You’re two stone heavier than you were and I think your DF, whilst being clumsy with his words (men!) was just trying to be honest.

Too many comments here of people being offended and saying he was wrong. He’s pointing out the obvious, you ARE bigger.

It’s, of course, up to you what you want to do about it but don’t lie to yourself that he’s wrong.

MatildaTheCat · 30/06/2020 10:02

He wasn’t fat shaming. That would be saying something deliberately insulting. OP if you are 20% over your best weight (for you) then would it really be helpful for him to normalise that? Many people then go on to gain more and more.

My DH has gained weight and it’s so hard to keep encouraging him to WANT to lose some weight both for health and aesthetic reasons, without coming right out with, ‘You have become fat.’

Now is a good time to address this. Good luck.

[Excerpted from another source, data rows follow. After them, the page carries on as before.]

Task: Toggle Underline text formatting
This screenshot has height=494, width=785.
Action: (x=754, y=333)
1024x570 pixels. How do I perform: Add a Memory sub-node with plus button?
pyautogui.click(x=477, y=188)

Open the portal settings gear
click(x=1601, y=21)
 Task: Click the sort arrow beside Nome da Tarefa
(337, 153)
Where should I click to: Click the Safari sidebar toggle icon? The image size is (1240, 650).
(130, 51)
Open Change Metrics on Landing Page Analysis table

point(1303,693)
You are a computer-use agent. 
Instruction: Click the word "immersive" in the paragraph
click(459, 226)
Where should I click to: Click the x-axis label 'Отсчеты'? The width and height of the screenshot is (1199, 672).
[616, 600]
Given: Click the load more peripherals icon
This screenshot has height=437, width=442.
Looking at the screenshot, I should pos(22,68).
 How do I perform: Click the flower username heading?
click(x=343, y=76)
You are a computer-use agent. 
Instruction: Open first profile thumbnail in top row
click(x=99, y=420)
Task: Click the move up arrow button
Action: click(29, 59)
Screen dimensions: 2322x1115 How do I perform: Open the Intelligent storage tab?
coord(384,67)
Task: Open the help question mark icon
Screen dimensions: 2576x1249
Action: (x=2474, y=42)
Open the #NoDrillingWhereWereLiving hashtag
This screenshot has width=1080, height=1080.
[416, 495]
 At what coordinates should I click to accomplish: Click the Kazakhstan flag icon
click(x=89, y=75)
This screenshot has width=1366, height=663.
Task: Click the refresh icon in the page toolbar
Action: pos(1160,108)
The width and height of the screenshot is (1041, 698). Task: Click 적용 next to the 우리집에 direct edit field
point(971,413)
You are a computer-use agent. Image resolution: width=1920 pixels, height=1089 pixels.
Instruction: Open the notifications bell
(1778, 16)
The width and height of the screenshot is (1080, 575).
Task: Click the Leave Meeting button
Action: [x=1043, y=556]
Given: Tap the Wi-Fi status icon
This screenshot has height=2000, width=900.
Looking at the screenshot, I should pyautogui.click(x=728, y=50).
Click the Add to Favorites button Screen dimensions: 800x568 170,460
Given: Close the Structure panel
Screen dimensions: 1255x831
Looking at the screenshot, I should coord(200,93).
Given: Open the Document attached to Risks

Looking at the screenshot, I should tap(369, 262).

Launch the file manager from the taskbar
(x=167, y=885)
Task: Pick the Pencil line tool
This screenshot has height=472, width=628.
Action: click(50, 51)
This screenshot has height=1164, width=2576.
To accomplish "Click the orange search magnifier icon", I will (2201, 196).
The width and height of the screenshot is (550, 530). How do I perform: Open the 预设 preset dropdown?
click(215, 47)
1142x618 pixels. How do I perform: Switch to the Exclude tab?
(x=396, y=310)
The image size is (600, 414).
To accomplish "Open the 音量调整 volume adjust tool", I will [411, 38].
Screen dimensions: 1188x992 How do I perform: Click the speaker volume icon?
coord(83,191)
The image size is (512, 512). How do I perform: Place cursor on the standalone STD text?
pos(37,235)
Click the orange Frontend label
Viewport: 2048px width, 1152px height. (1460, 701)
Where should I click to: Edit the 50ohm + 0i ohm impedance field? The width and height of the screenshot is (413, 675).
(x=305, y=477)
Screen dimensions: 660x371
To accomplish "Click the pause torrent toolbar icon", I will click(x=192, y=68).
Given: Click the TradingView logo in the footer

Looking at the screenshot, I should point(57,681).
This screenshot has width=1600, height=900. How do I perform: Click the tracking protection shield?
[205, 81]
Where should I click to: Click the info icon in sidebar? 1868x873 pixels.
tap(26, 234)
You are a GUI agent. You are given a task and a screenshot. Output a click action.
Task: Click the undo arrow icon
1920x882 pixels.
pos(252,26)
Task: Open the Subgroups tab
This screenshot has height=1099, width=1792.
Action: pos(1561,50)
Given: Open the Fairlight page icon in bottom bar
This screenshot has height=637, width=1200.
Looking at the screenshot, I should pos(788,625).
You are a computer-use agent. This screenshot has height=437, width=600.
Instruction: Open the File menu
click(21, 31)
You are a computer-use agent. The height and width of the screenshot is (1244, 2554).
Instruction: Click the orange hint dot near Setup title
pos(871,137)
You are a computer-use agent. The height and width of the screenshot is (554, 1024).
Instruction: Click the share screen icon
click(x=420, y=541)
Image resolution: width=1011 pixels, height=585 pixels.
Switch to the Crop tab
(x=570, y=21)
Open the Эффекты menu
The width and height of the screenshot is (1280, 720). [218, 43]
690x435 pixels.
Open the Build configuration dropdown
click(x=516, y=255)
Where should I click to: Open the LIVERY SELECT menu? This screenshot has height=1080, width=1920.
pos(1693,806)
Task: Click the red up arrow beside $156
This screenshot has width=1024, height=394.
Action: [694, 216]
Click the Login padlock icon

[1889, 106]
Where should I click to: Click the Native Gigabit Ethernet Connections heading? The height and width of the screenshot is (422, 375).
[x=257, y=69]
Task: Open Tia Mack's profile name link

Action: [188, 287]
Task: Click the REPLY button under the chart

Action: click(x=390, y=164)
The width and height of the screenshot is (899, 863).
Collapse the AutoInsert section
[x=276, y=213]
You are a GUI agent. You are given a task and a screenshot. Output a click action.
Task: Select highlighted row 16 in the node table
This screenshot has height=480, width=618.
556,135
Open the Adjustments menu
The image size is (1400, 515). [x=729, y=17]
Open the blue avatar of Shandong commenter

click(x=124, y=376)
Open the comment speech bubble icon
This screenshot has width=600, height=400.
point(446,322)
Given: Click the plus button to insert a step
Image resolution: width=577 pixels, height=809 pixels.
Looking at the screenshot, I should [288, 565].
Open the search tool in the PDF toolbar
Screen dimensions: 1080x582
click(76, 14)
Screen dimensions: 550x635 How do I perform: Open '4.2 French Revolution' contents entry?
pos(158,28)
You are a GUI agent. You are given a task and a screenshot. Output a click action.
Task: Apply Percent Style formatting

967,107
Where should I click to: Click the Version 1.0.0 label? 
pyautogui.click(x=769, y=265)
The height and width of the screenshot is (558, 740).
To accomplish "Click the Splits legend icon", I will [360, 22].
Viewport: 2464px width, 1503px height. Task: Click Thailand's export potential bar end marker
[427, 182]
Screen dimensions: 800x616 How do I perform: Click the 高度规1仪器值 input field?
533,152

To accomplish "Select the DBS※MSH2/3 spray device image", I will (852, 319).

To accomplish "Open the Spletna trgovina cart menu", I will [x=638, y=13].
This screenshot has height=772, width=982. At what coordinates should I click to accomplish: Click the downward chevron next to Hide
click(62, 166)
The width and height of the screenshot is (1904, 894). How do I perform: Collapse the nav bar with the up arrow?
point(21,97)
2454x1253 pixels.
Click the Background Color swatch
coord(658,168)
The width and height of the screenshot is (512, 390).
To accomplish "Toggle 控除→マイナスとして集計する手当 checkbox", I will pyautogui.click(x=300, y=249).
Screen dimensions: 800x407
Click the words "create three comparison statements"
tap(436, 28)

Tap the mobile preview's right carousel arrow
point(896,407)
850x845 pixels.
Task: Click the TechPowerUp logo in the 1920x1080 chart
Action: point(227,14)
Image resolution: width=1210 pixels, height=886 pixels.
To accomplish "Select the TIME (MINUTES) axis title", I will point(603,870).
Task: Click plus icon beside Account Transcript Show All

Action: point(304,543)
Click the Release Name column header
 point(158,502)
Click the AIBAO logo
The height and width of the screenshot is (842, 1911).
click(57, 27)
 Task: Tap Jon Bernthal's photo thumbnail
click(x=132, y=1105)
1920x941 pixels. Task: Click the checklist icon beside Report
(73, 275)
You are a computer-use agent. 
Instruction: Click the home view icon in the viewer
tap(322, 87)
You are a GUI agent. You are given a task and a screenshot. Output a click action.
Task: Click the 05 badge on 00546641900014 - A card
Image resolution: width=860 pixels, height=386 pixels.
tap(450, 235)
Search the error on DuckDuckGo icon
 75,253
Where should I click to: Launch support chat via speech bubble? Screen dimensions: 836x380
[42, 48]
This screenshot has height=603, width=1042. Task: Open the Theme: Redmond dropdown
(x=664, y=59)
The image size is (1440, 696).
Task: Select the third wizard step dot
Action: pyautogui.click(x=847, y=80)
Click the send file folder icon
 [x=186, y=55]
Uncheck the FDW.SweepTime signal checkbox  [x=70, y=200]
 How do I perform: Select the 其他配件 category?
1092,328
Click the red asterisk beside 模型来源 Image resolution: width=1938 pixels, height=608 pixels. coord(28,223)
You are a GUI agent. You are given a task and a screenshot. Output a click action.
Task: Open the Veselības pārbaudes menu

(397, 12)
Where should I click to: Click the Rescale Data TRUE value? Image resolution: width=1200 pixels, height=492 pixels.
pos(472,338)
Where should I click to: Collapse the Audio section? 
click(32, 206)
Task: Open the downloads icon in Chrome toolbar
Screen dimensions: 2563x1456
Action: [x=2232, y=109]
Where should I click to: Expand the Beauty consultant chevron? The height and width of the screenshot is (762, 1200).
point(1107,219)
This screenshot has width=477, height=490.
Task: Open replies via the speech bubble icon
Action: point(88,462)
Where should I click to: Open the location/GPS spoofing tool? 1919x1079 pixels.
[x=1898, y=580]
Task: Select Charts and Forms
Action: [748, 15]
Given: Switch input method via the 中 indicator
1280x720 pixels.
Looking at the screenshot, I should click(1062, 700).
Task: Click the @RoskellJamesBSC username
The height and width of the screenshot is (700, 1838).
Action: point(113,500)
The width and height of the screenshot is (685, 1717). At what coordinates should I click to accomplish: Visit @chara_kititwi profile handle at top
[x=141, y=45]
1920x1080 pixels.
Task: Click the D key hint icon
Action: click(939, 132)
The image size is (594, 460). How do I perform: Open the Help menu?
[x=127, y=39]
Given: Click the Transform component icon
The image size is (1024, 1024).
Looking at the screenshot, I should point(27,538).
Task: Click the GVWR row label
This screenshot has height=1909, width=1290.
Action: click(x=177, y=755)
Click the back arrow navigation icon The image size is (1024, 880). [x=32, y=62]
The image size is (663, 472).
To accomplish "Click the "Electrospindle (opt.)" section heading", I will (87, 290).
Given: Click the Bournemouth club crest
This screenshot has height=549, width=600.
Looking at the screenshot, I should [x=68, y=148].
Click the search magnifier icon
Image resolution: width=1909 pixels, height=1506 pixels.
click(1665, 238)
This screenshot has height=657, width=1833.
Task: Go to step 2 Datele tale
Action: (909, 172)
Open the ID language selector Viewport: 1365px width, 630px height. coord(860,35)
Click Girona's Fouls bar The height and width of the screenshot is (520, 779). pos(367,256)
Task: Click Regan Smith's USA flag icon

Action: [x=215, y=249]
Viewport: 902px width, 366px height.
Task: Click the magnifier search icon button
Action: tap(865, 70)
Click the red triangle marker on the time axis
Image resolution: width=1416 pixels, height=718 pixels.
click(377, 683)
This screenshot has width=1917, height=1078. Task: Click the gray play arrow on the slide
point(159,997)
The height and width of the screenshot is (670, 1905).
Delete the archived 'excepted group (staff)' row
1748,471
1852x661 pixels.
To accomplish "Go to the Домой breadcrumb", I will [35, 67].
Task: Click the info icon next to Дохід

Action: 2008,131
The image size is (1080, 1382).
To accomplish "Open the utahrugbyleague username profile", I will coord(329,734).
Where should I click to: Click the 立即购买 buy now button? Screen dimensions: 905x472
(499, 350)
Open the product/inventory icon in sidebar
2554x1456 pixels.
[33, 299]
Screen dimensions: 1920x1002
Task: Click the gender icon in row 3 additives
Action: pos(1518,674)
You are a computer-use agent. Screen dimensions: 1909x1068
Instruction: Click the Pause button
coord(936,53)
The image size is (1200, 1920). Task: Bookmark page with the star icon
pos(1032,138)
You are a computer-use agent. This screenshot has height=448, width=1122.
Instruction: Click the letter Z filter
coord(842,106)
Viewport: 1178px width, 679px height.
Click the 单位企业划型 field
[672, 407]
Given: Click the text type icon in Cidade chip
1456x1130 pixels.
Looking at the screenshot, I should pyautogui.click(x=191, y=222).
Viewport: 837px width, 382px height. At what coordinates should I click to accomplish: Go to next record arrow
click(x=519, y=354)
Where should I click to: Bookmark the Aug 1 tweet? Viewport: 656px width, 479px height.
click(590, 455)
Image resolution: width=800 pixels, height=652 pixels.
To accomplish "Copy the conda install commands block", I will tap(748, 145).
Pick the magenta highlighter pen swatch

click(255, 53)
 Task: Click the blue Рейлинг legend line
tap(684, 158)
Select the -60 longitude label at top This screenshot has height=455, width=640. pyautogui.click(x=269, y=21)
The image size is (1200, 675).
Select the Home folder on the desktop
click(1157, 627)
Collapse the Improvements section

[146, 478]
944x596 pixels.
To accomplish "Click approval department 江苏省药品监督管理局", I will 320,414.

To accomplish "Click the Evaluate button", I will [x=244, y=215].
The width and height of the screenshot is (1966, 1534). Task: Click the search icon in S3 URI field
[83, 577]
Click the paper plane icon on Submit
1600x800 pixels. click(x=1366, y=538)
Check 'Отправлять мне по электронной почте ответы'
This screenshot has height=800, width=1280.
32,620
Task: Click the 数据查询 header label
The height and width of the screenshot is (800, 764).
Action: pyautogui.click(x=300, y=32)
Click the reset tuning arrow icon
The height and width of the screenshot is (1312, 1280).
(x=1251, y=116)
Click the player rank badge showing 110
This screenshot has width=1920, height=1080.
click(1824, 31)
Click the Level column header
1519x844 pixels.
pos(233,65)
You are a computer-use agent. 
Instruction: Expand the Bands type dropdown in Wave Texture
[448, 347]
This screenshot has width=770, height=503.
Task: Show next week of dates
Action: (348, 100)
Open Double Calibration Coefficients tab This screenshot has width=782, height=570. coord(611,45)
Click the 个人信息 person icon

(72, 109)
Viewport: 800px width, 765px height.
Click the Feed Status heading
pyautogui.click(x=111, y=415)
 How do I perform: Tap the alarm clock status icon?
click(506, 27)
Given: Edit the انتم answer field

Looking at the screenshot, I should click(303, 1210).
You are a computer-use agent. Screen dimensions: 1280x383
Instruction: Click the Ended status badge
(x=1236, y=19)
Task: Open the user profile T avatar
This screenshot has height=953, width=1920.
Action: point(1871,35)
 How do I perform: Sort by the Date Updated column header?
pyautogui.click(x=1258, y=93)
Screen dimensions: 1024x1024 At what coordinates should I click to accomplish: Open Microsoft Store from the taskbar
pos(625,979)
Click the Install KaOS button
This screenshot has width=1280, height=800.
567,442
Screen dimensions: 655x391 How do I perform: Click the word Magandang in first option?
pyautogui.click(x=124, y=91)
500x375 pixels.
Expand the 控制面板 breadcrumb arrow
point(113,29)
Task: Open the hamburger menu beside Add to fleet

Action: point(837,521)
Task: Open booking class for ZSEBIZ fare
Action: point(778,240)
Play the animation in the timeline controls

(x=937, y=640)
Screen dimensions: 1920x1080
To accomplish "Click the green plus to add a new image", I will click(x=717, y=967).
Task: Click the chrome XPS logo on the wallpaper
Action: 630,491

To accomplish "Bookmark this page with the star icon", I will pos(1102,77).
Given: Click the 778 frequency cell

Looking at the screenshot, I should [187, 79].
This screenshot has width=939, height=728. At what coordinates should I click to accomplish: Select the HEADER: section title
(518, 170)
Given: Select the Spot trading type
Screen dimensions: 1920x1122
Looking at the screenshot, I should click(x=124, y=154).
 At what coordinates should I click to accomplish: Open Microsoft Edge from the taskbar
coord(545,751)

KarmaStar · 30/06/2020 12:31

You should be downstairs telling your dp how you feel not asking a lot of strangers if your feelings are rational.if you feel hurt tell him.it didn't sound as if he was being nasty.just not well thought out.
If you are happy op,tell him!your body is your business.
I hope you manage to sort this amicably.

NoMoreReluctantCustodians · 30/06/2020 21:08

Not sure how he replied with “no just a big belly” is being a loving supportive partner Grin

OutOfHours · 30/06/2020 21:18

My partner knows my weight bothers me, and will mention the gym, or swimming, I dont take it as fat shaming or that he was being mean, hes my partner, we should be able to talk freely, to an extent.

Same as if I know something is bothering him, ill offer him the same advice.